In Gundaji Satwaji Shinde v. Ram Chandra Bhikaji Joshi, MANU/SC/0307/1978 : AIR 1979 SC 653: (1979) 2 SCC 459: (1979)
2 SCR 586, the Supreme Court observed as that, the dispute in the suit was whether the Civil Court has jurisdiction to
decide that: "Plaintiff being agriculturist or not". The plaintiff's contention was that the fact whether he was an agriculturist
or not was an issue which could be decided by the competent authority, i.e., "Mamlatdar", and that the Civil Courts would
have no jurisdiction to decide that issue at all.

The Trial Court and later High Court both rejected the contentions of the plaintiff who came to the Supreme Court.

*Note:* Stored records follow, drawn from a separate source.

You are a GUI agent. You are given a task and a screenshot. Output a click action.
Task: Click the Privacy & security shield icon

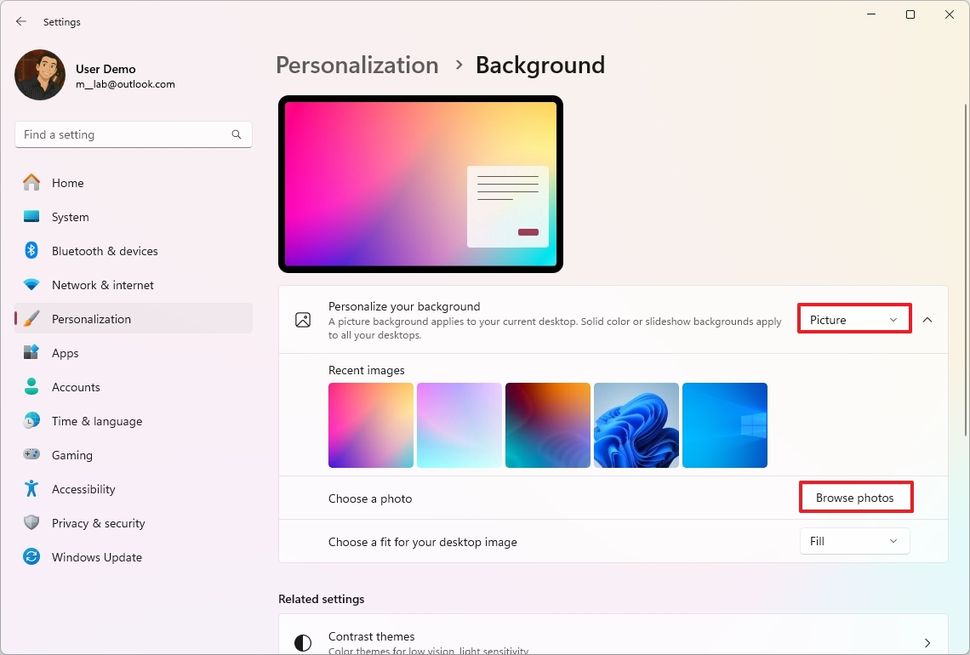[x=32, y=523]
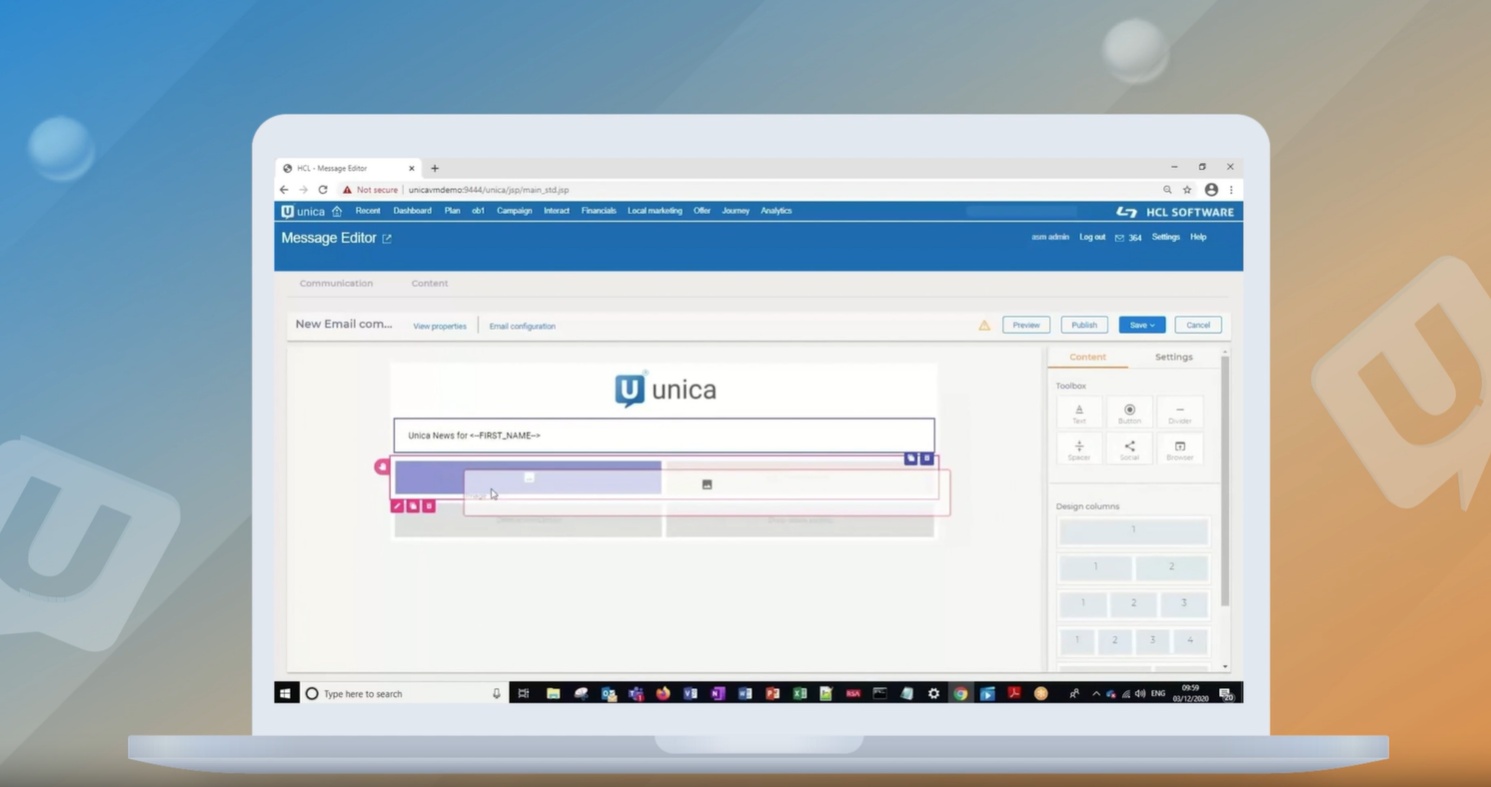Viewport: 1491px width, 787px height.
Task: Click the Preview button
Action: 1026,325
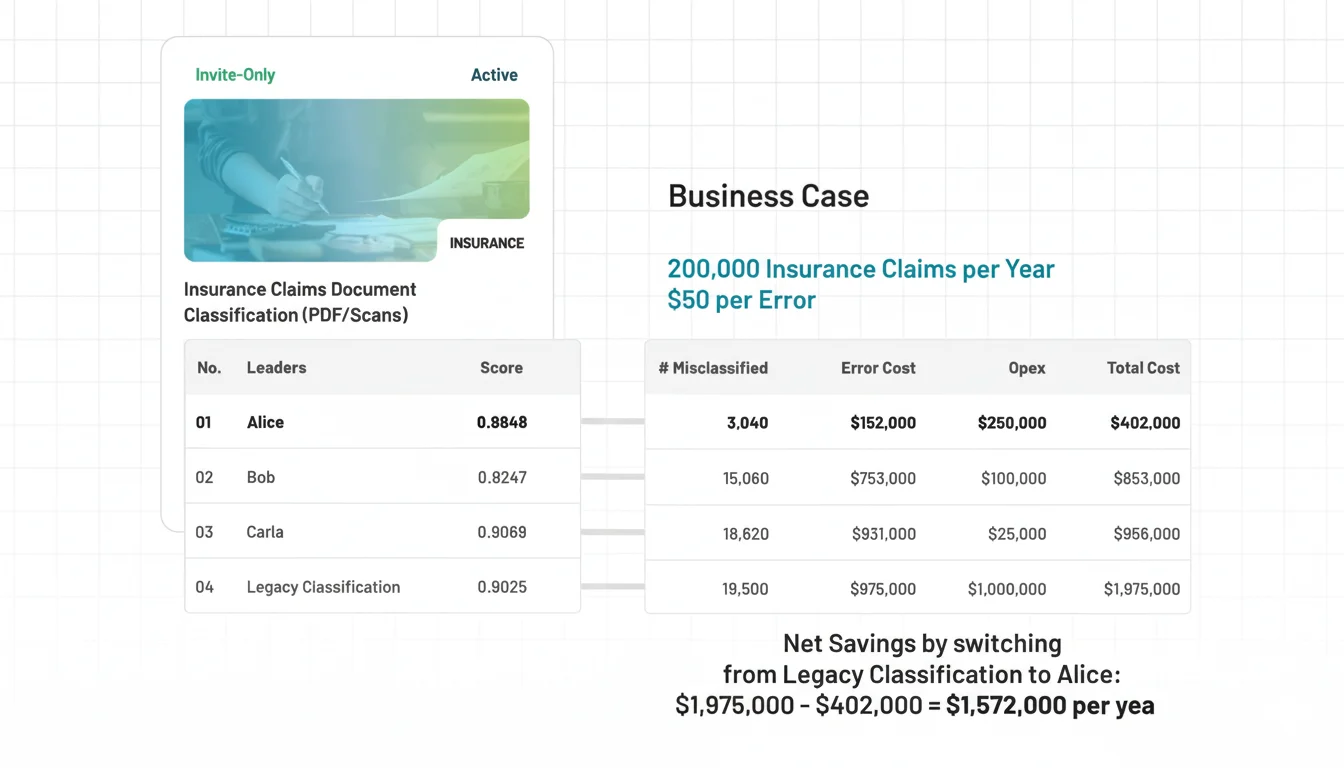
Task: Select Carla in the leaders list
Action: (265, 532)
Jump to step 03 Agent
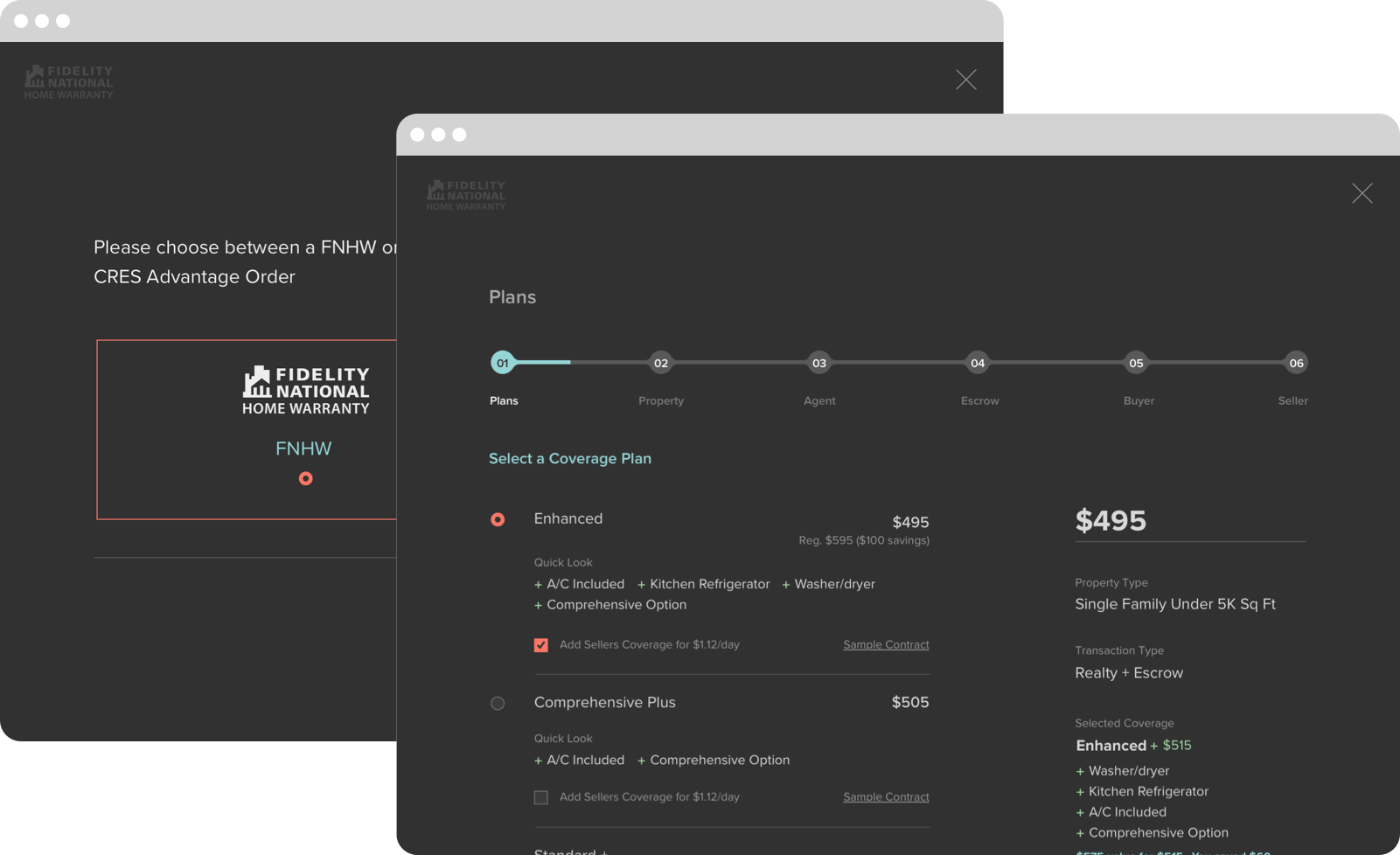 click(x=818, y=363)
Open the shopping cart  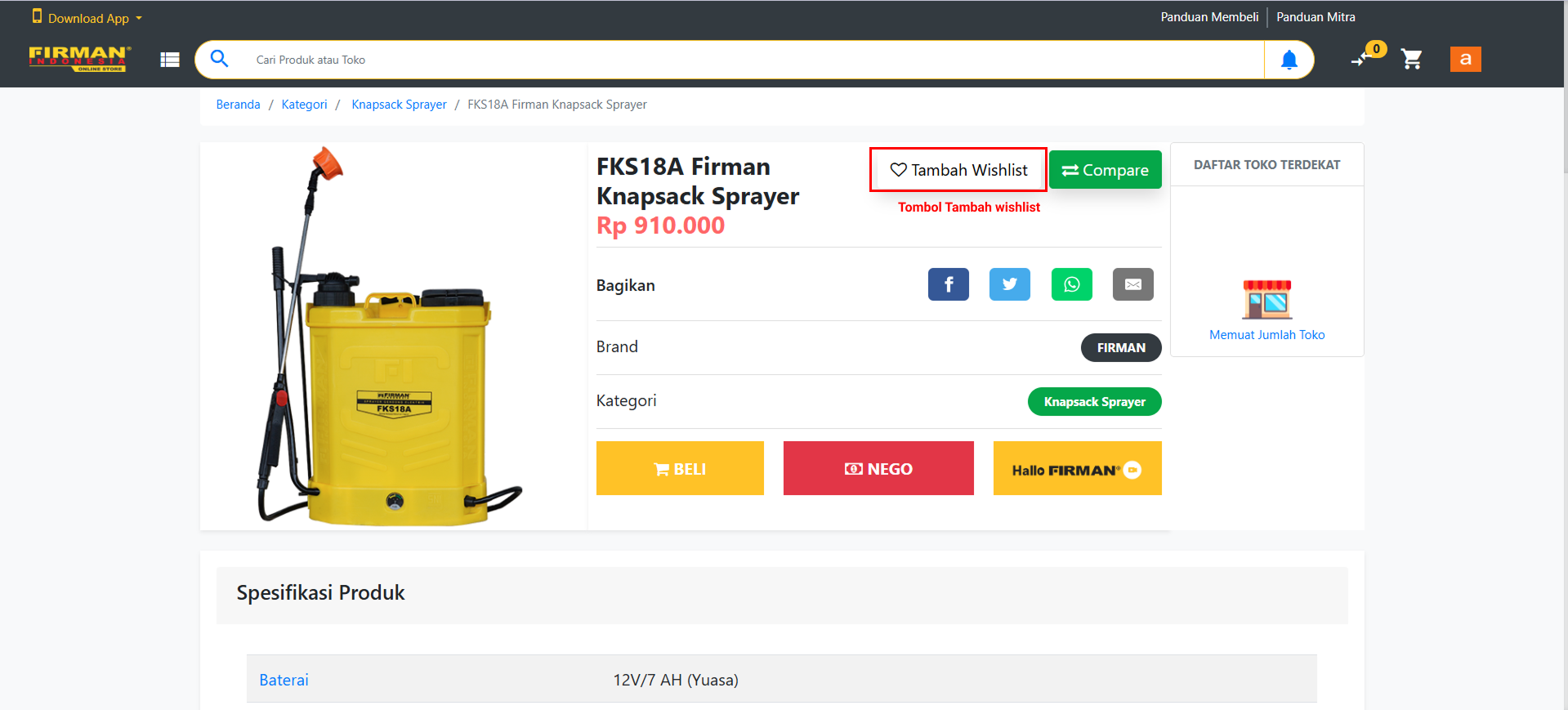(1411, 60)
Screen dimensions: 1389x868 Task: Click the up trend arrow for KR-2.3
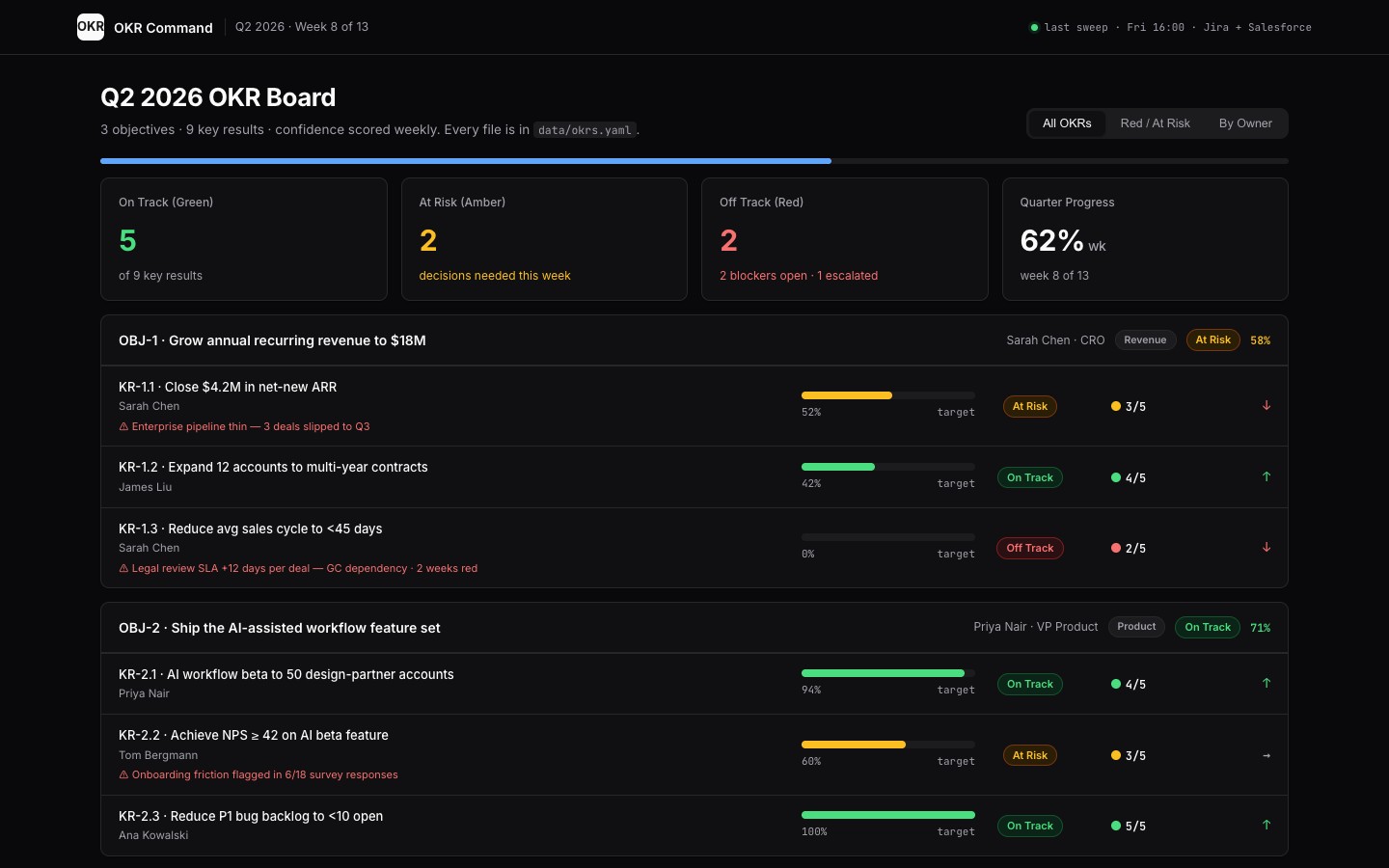pos(1266,825)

Decision by Supreme Court:

Both on principle and on authority there is no escape from the conclusion that where in a suit properly constituted
and cognizable by the Civil Court upon a contest an issue arises which is required to be decided by competent
authority under the Tenancy Act, the jurisdiction of the Civil Court to decide or deal with the same is not only
ousted but the Civil Court is under a statutory obligation to refer the issue to the competent authority under the
Tenancy Act, to decide the same and thus dispose of the suit in accordance with the decision of the competent
authority.

It is incumbent upon the Civil Court to refer the issue to Mamlatdar (competent authority) under the Tenancy Act and the
Civil Court has no jurisdiction to decide and deal with the same.

In Shriram City Union Finance Corp. v. Rama Mishra, MANU/SC/2500/2000 : AIR 2002 SC 2402: (2002) 9 SCC 613, the facts
of the case was, the respondent obtained a bus on lease for a period of 36 months. The lease period came to an end on
14th August, 2000. The respondent defaulted in making the payment of instalments in spite of demand made by appellants.

As per clause 33 of agreement (b/w appellant and respondent) the matter was referred to sole arbitrator, an advocate of
Calcutta for deciding dispute. In spite of notice respondent did not appear. The appellant made an application to city Civil
Court for appointment of receiver for taking possession of the said vehicle, who was appointed. The arbitrator passed an
award in favour of appellant and consequently the receiver took over the possession of the said vehicle in December 1998.

The respondent filed suit for injunction in the court of civil judge (junior division) Bhubaneshwar challenging that
repossession of vehicle was illegal and redeliver direction along with fixing rescheduling of payment due as against the
respondent. The appellant raised an important question of jurisdiction as specific clause of agreement stated that court at
Calcutta will have jurisdiction to decide a dispute arising out of this conflict.